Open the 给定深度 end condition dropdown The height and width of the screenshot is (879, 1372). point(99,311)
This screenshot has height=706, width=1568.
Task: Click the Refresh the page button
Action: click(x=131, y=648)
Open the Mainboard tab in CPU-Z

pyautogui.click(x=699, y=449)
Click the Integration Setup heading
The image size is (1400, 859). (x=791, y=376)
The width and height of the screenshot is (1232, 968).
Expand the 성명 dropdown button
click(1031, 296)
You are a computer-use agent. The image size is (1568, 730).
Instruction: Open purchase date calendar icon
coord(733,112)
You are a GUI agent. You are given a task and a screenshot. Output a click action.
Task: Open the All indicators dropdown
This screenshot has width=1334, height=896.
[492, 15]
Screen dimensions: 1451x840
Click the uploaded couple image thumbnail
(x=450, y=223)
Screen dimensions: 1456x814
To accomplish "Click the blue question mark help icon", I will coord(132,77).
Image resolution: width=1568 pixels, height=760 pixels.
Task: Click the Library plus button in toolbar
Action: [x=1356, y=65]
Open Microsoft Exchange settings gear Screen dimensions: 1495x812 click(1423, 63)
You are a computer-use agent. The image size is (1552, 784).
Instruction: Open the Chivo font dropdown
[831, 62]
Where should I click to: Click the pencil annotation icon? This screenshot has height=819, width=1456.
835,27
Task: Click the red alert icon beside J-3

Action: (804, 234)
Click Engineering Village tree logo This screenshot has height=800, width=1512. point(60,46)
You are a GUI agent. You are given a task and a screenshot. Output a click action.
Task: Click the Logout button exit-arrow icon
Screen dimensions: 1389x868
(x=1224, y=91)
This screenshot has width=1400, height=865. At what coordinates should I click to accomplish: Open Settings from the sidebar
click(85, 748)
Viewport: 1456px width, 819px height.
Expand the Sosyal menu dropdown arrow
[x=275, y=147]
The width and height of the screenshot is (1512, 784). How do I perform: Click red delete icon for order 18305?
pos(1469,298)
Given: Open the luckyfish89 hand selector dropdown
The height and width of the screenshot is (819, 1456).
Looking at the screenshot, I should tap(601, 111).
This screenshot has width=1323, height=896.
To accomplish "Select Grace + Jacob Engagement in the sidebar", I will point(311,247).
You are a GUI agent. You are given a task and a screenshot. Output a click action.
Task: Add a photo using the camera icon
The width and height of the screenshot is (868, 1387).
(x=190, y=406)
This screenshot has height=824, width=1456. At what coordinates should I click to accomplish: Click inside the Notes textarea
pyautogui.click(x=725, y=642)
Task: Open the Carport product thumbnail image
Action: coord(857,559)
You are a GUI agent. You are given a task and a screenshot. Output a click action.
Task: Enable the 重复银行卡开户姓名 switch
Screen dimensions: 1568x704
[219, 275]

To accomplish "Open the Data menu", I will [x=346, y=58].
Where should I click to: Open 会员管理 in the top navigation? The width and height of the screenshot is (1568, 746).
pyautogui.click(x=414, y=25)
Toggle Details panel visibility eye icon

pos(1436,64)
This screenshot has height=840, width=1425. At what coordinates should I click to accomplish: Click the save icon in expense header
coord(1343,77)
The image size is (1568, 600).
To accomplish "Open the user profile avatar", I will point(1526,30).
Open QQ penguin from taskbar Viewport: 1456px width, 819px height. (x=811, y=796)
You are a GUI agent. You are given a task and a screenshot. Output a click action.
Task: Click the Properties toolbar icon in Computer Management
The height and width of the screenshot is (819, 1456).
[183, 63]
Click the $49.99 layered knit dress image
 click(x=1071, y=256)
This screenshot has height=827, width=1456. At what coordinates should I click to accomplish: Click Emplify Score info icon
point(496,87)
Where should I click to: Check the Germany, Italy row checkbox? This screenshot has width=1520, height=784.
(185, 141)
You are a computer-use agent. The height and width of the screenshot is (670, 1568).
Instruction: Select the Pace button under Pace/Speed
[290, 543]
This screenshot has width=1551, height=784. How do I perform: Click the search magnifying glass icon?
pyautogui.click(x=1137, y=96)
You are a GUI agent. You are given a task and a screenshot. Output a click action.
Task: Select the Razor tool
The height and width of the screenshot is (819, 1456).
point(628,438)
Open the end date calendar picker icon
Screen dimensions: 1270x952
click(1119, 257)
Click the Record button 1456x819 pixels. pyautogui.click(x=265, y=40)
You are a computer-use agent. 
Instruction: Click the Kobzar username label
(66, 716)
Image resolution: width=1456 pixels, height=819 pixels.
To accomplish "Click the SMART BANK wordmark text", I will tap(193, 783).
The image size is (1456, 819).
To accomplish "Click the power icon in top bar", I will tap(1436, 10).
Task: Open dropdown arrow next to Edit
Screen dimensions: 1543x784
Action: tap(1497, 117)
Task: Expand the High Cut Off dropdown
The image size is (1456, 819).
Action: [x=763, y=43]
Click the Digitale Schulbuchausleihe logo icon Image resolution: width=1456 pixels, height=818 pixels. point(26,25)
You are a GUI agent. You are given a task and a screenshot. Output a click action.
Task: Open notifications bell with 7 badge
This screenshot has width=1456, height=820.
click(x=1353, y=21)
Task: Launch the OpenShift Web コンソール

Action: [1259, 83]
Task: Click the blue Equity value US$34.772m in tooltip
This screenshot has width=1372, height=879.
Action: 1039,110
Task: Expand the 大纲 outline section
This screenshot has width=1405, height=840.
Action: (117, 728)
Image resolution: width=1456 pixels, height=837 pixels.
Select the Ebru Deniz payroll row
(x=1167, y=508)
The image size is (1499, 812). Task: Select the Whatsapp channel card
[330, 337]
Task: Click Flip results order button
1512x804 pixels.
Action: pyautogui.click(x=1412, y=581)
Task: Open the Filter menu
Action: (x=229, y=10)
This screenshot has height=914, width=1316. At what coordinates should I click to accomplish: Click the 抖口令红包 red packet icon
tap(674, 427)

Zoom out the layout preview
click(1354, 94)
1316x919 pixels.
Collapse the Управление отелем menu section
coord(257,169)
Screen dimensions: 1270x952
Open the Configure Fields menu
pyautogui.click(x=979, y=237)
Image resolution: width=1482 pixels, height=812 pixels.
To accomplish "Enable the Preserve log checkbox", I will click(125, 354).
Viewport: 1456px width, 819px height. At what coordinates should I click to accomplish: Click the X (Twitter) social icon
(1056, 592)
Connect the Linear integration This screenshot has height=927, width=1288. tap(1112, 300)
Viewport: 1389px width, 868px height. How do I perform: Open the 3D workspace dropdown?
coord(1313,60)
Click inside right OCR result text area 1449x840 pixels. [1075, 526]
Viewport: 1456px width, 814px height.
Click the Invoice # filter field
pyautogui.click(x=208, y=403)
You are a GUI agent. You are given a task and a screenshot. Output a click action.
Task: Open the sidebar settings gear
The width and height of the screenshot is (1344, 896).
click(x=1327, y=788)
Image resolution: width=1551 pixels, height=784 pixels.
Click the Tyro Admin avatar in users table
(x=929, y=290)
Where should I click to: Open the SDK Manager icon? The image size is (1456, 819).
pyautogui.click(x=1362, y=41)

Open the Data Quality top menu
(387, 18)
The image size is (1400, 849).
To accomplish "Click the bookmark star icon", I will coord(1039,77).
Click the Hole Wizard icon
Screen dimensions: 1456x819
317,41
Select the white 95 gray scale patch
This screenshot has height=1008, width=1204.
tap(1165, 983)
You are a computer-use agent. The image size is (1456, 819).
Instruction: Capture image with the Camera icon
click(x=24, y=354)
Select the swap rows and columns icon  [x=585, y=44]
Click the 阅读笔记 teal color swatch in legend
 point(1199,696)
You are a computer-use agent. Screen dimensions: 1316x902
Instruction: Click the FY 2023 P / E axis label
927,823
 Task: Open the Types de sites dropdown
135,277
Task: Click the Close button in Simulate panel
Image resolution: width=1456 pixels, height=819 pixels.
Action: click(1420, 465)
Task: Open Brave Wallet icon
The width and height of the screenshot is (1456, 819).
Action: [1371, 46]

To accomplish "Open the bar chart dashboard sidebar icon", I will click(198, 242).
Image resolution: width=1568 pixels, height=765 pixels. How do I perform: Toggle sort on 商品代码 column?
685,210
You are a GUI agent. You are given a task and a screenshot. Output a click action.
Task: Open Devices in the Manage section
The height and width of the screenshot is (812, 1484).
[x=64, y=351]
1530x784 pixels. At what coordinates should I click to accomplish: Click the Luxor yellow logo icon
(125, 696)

______________________________

What you will do:
Scan the listing for the string "Enable", then copy every line where it appears.

Reply to the task:
Task: Enable the 重复银行卡开户姓名 switch
To accomplish "Enable the Preserve log checkbox", I will click(125, 354).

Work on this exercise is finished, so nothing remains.